Proving that $\Gamma \left(n+ \frac{1}{2}\right) = \frac{(2n)!\sqrt{\pi}}{2^{2n}n!}$.

We can also exploit the fact that $\Gamma(x+1)=x\Gamma(x)$ to obtain \begin{align*} \Gamma\left(n + \frac{1}{2}\right) & =\left(n-1+\frac{1}{2}\right)\Gamma\left(n-1+\frac{1}{2}\right) \\ & =\left(n-1+\frac{1}{2}\right)\left(n-2+\frac{1}{2}\right)\Gamma\left(n-2+\frac{1}{2}\right) \\ & = \ldots = \left(n-\frac{1}{2}\right)\left(n-\frac{3}{2}\right)\dots \ \frac{1}{2}\ \Gamma\left(\frac{1}{2}\right) \\ & = \frac{(2n-1)(2n-3)\cdots1}{2^n} \cdot \Gamma\left( \frac{1}{2}\right) \\ & =\frac{(2n-1)(2n-2)(2n-3)(2n-4)\cdots1}{2^n(2n-2)(2n-4)\dots2} \cdot\Gamma\left( \frac{1}{2}\right) \\ & =\frac{(2n-1)!}{2^{2n-1}(n-1)!}\Gamma\left( \frac{1}{2}\right)\\ & =\frac{2n!}{2^{2n}n!}\sqrt{\pi}. \end{align*}


An alternative way to prove the cited identity would be to use the integral representation of the $\Gamma$-function with arbitrary arguments :

$$ \Gamma(z)=\int_0^{\infty}e^{-t}t^{z-1} $$

Specifying $z=n+\frac{1}{2}$ gives us $$ \Gamma(n+\frac{1}{2})=\int_0^{\infty}e^{-t}t^{n-\frac{1}{2}} $$

Now choosing $t=x^2$ this transforms to

$$ \Gamma(n+\frac{1}{2})=2\underbrace{\int_0^{\infty}e^{-x^2}x^{2n}dx}_{I_n} $$

It is easy to show that $I_n=(-1)^n\frac{d^n}{da^n}\int_0^{\infty}e^{-a x^2}\big|_{a=0}=(-1)^n\frac{d^n}{da^n}\sqrt{\frac{\pi}{4a}}\big|_{a=0}$ where we have used the standard Gaussian integral in the last step.

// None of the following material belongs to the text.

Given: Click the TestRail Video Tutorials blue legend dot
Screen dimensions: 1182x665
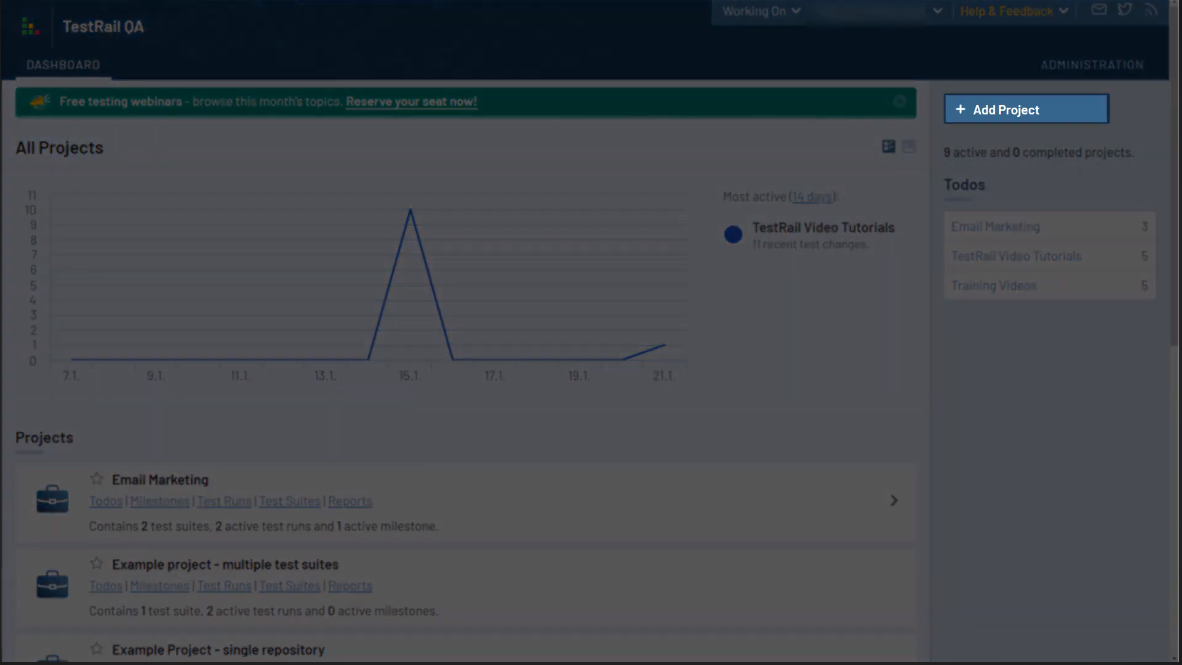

Furthermore $\frac{d^n}{da^n}\sqrt{\frac{1}{a}}=\frac{(-1)^n}{2^n}(2n-1)!!=\frac{(-1)^n}{2^{2n}}\frac{2n!}{n!}$.

Putting everything together, we obtain

$$ \Gamma(n+\frac{1}{2})=\frac{\sqrt{\pi}}{2^{2n}}\frac{2n!}{n!} $$

as desired.